White-Chocolate All attributes differ from the distribution of all foods. In salt and fat white chocolate is very similar to dark chocolate, whereas it seems to differ in sugar and carbohydrates. This could also be due to the low number of white chocolate samples.

Milk-Chocolate Milk chocolate seems very similar to dark chocolate, except that there are fewer items with low sugar or carbohydrates. Also the cluster around fat is tighter.

1.1.1 Visualization of attributes to find clusters for Juices

Juice and Non Juice
There are a lot of empty rows in the dataset, so after removing the empty rows in the dataset and collect the Juice data and non Juice, we found that there are 1953 data of juice in dataset.

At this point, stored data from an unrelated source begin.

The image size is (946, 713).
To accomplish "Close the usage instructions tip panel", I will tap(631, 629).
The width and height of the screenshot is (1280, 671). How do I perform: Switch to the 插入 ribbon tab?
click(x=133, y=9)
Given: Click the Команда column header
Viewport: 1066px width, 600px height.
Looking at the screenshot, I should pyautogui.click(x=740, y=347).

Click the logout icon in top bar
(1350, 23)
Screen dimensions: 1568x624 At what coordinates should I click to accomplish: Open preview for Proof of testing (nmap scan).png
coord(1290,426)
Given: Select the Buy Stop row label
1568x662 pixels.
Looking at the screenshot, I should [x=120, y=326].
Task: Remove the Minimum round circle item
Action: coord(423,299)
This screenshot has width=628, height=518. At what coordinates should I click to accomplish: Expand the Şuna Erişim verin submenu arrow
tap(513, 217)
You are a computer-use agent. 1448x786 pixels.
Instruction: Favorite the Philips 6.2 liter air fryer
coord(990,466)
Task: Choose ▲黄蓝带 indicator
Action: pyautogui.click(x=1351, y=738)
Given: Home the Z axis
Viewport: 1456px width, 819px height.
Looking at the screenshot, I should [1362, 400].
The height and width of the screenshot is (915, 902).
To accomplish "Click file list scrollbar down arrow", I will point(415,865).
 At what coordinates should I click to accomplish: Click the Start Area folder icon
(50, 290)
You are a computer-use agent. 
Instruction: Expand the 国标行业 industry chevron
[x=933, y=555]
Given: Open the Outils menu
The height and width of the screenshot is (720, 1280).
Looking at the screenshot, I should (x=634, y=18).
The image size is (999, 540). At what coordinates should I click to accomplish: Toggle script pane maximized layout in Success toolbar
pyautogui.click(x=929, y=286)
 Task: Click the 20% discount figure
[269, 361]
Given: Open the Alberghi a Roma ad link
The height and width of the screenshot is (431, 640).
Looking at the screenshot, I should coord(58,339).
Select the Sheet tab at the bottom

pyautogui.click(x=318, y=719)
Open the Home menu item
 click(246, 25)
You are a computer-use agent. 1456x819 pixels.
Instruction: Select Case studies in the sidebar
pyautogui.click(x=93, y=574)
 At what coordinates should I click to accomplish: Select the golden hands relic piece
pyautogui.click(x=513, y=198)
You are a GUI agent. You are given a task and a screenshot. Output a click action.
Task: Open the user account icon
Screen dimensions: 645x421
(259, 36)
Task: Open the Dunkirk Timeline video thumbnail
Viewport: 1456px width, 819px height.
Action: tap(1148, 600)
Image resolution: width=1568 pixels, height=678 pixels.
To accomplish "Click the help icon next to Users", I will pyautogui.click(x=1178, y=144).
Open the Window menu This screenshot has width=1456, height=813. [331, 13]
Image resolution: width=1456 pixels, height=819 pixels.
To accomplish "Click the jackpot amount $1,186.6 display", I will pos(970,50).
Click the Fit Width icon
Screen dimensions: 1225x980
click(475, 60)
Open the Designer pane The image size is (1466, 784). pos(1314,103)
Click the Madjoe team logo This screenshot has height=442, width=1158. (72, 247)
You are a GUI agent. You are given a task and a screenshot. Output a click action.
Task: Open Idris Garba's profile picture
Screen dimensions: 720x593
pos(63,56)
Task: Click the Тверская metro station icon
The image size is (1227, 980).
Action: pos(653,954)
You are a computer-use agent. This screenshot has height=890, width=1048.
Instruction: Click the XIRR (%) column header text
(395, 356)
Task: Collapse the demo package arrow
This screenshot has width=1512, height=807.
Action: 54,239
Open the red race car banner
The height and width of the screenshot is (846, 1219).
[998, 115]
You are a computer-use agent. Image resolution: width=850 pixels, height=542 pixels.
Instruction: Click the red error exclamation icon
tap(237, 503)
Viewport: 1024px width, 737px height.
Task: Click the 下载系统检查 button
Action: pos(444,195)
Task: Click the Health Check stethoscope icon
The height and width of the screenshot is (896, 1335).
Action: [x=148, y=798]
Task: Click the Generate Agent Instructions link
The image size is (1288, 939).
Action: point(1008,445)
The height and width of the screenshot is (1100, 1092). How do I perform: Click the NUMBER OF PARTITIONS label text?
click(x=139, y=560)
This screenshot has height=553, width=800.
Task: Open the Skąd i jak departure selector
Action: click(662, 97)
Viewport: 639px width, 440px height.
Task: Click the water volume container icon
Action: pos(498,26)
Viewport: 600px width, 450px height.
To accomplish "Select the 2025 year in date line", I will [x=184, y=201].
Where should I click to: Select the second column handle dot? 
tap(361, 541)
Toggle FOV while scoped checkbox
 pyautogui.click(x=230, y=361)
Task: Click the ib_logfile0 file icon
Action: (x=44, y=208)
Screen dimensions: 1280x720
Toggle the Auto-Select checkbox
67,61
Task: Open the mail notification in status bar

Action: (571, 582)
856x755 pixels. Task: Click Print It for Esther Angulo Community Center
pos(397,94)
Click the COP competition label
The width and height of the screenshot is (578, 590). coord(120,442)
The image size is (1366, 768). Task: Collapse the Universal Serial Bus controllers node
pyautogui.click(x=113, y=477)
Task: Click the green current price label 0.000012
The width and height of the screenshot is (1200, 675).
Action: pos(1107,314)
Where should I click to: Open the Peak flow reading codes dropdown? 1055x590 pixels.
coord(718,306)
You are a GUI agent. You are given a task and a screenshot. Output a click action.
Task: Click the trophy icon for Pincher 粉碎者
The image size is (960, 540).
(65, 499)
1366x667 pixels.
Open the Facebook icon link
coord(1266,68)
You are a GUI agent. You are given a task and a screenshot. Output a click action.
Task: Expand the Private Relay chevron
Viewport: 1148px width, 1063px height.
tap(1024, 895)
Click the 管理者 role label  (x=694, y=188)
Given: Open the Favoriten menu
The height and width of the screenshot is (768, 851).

Energy to fruit.nut.vegetable
After extracting beverage data to whole dataset, it can be seen that (Juice and Non Juice in beverage), Energy to Fruit.Nuts.Vegetables. attributes does not really show clustering. Because of a lot of beverages produce small energy.

Sugar to fruit.nut.vegetable
We tried to visualize fruit.nut.vegetable with another attribute and now is sugar. We can see a little bit clustering around 12.5g of sugar and from 25g to 100g of Fruits.Nuts.Vegetables. Most of the juice lay on that range.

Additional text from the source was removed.